Ask anyone in Wolverhampton, and they will tell you firmly that, no, it is not a part of Birmingham. But its leaders admit, nonetheless, that working with the wider West Midlands region will be vital to the city’s future.

To that end, Lawrence is keen to invest in the local transport system to maximise the benefits of High Speed 2: “It’s all very well saying you can get to London in 14 seconds and Manchester in an hour if you can’t get to the bloody station,” says Lawrence. He wants to look into changing the rules around the M6 toll-road, too – for example, by removing the toll when there’s an accident on the M6 proper – on the grounds that it’s currently underused.

The relationship with the conurbation’s other councils is smoother than people realise, Lawrence claims. When I suggest the West Midlands devolution deal had come as a surprise to a lot of observers, he replies – another subtweet –  “Well, a lot of people aren’t very clever, are they. There was a lot of play acting going on. We were squeezing every last ounce out of the government.”

But he clearly remains convinced that Wolverhampton’s future is as a city in its own right, not as a northern suburb of Birmingham. The city and the three Black Country boroughs have a larger population than Brum proper, he notes, and “probably more canals too”. “We’re good friends with Coventry, because we can gang up on Birmingham,” he adds. The two other cities, he says, see their role as balancing their bigger neighbour’s influence over the West Midlands.

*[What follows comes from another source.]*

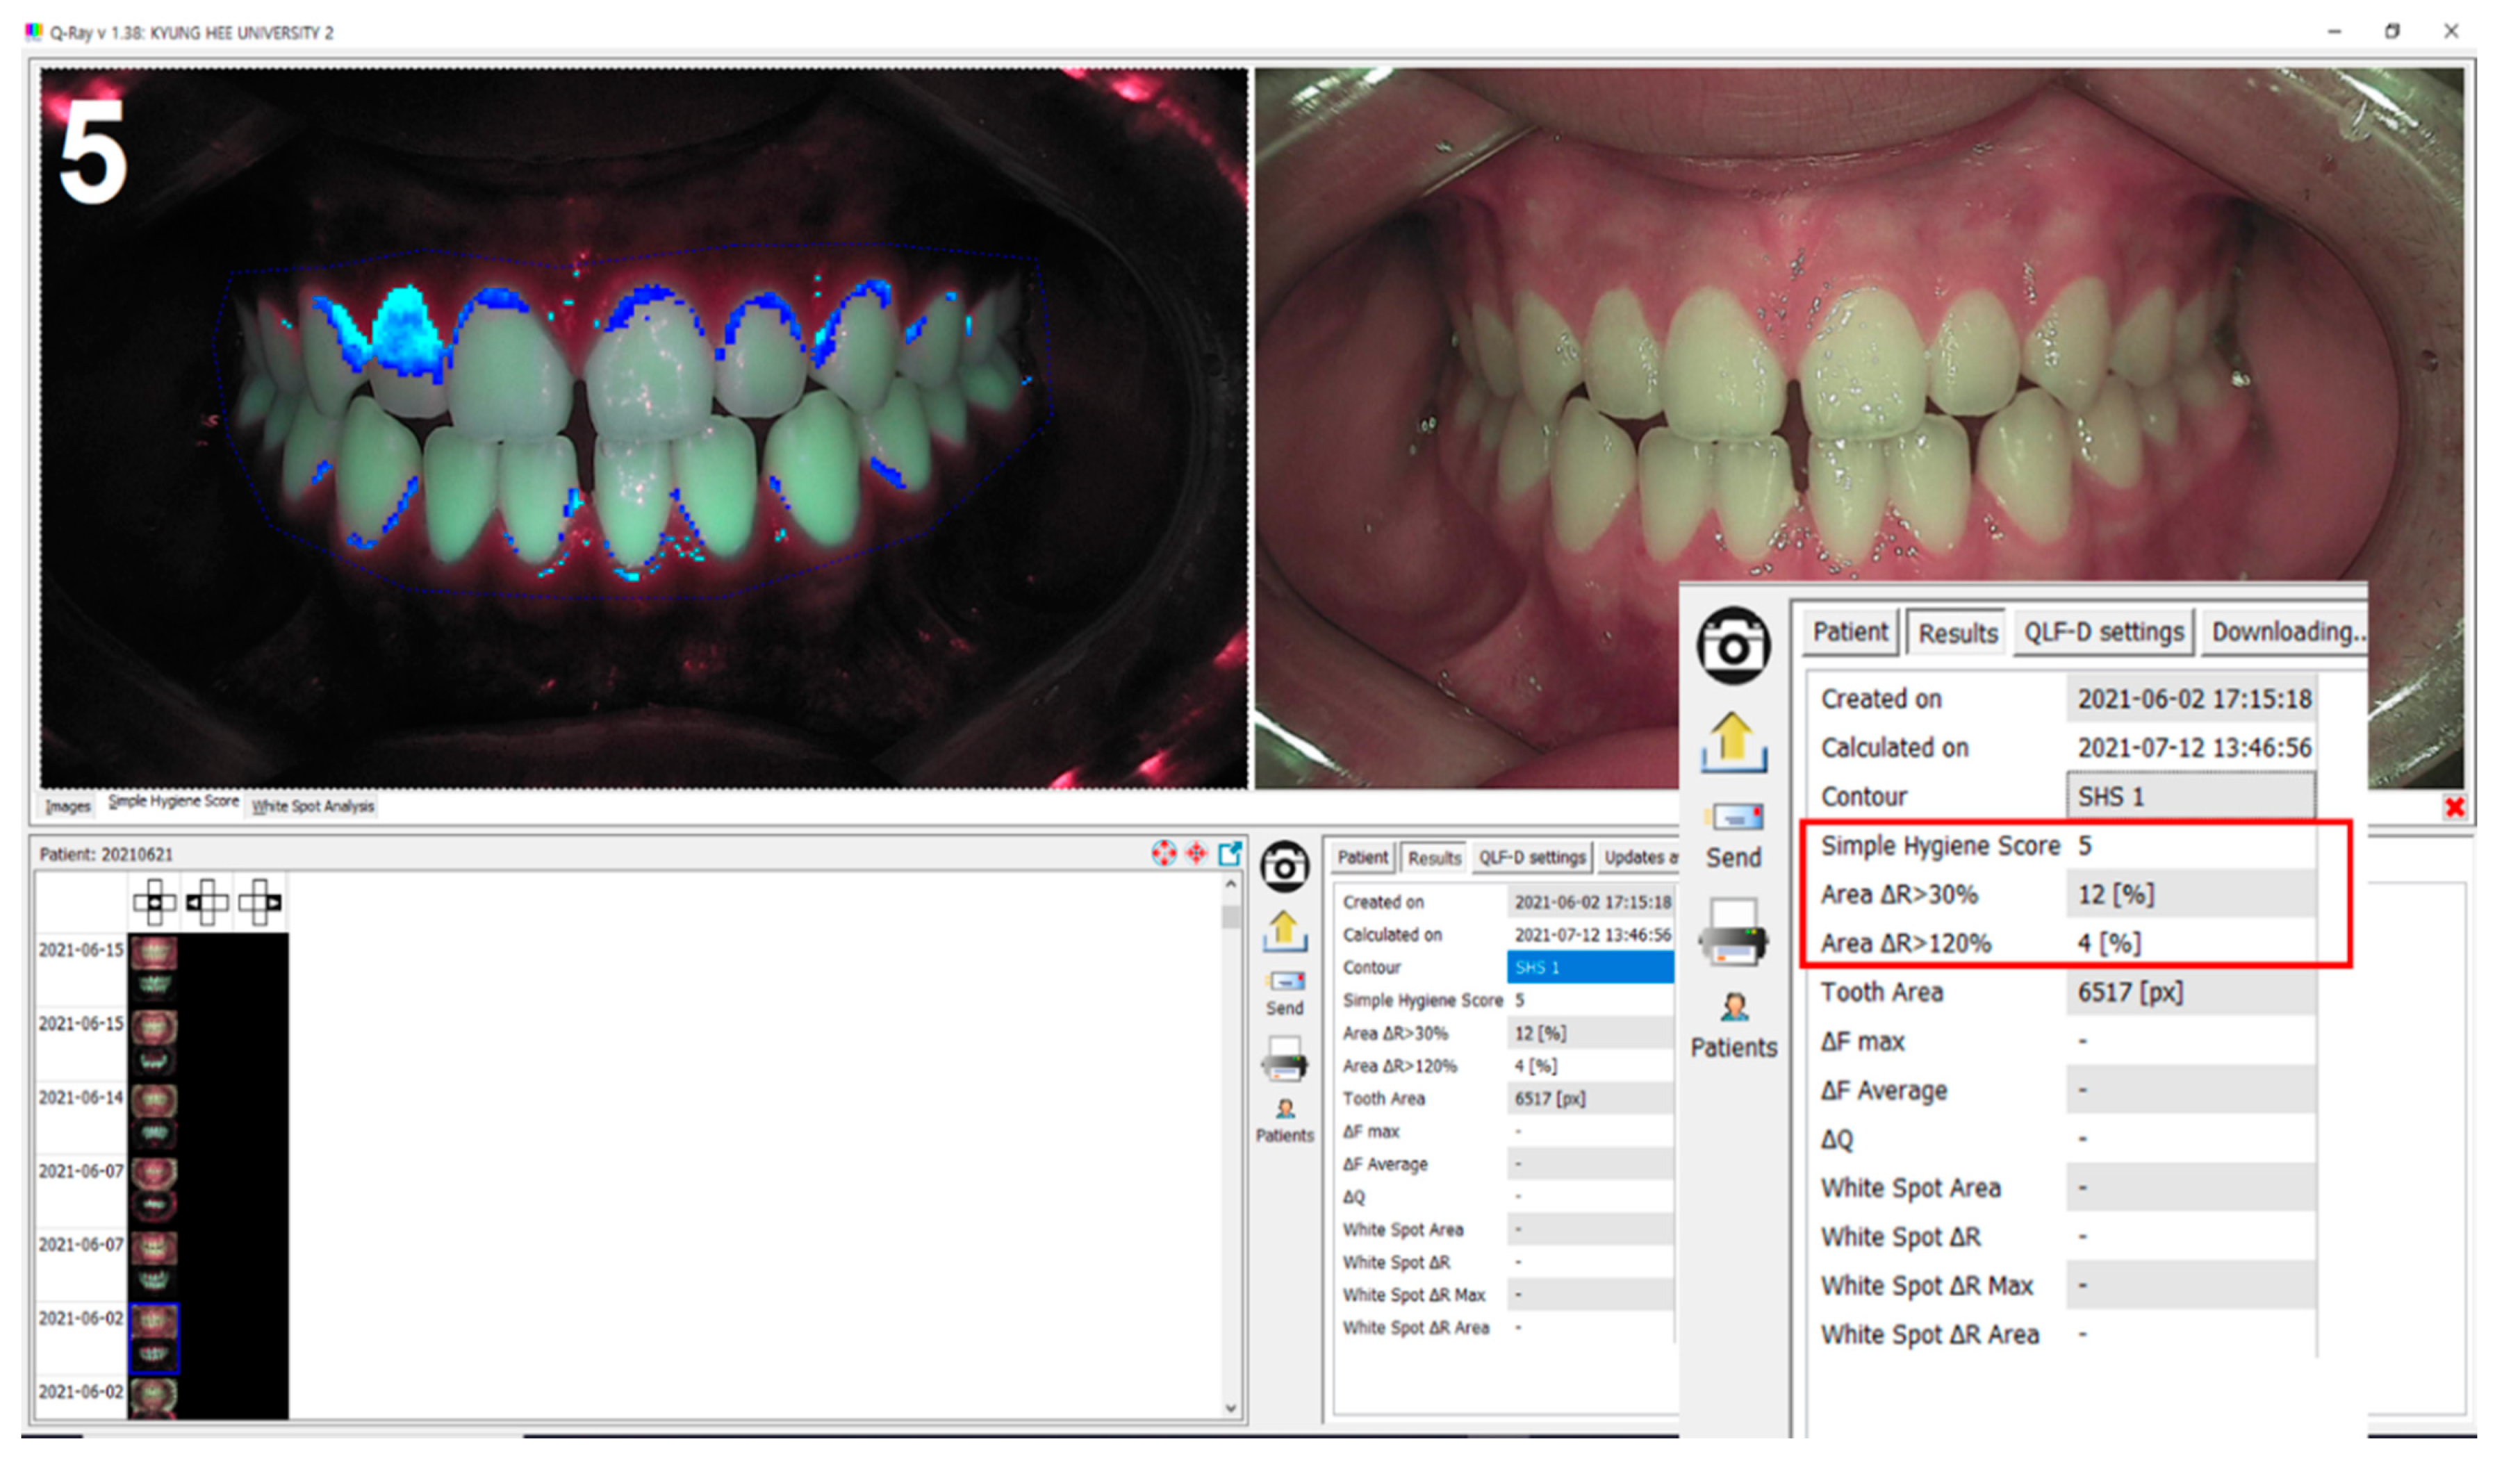Open the enlarged QLF-D settings tab
2520x1460 pixels.
(x=2103, y=633)
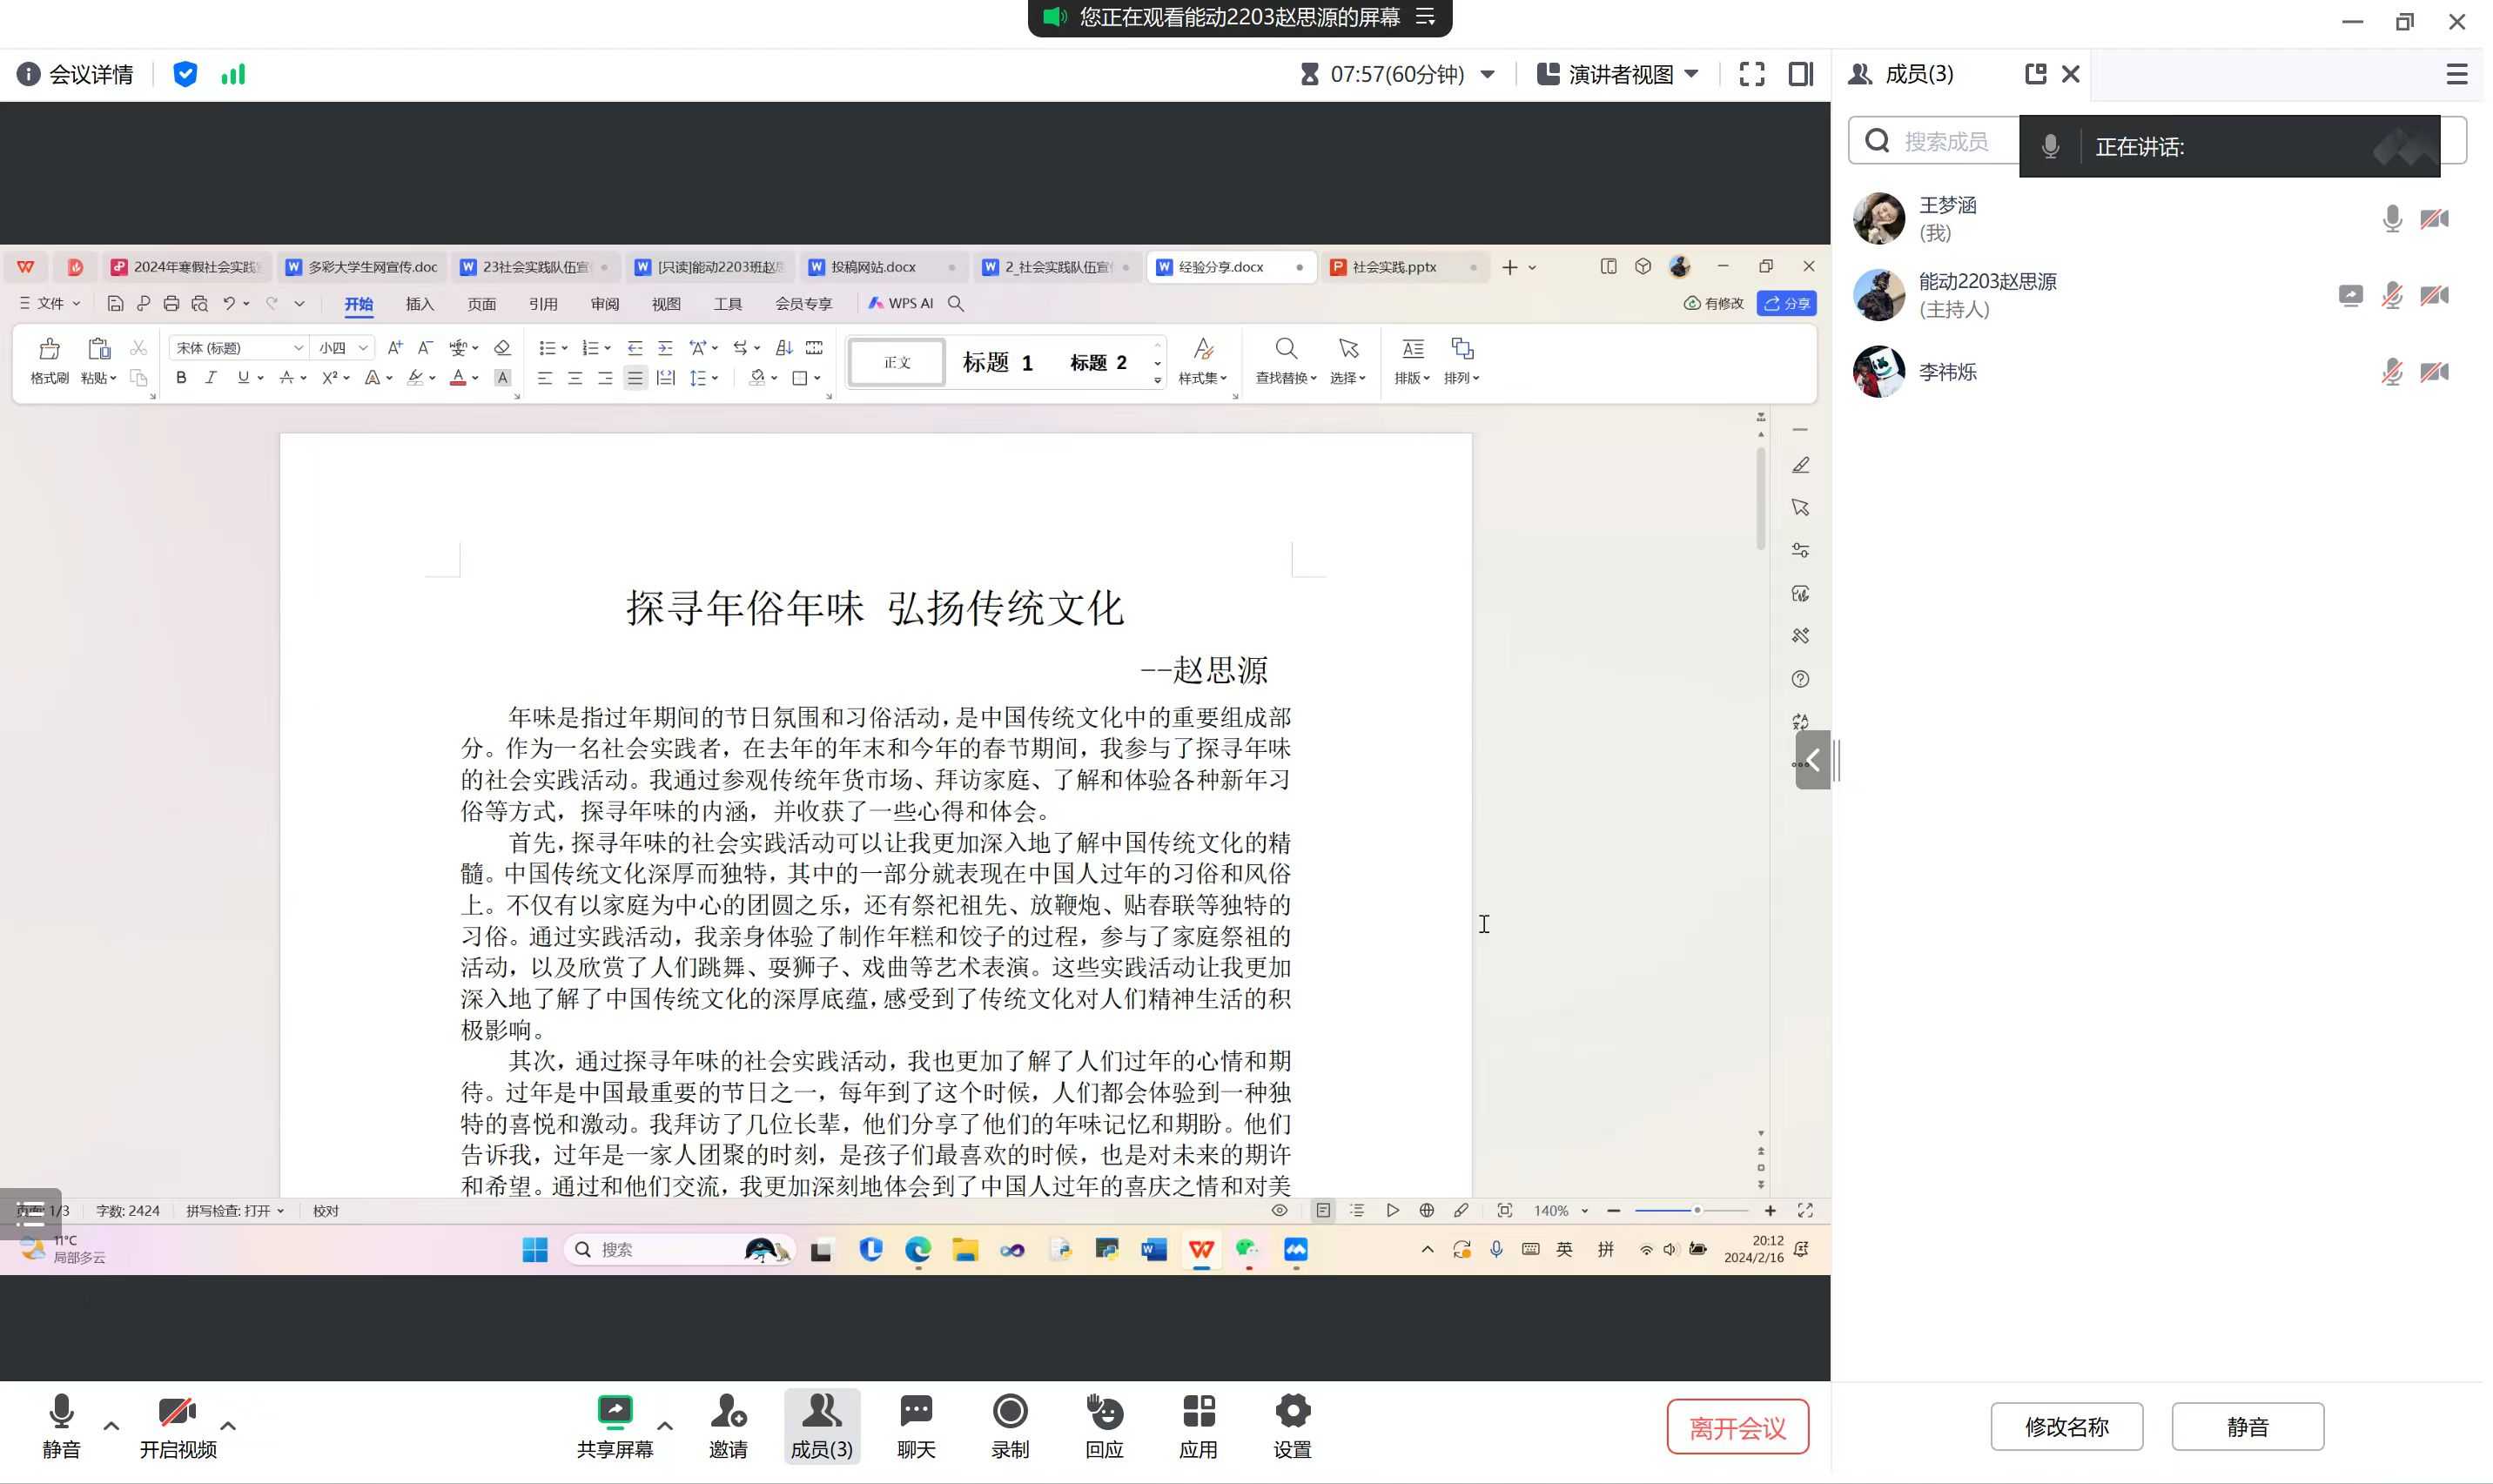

Hasn’t this infighting held the region back, I suggest? ”Perhaps the Midlands has not done very well at selling itself,” Lawrence admits. “When [the Greater Manchester councils] go into a room and have a row, they don’t carry it on outside, which perhaps we have.” But he rejects the idea the region’s lack of a coherent identity will hold it back. “Merseyside has got a huge identity,” he notes. “You can’t eat it.”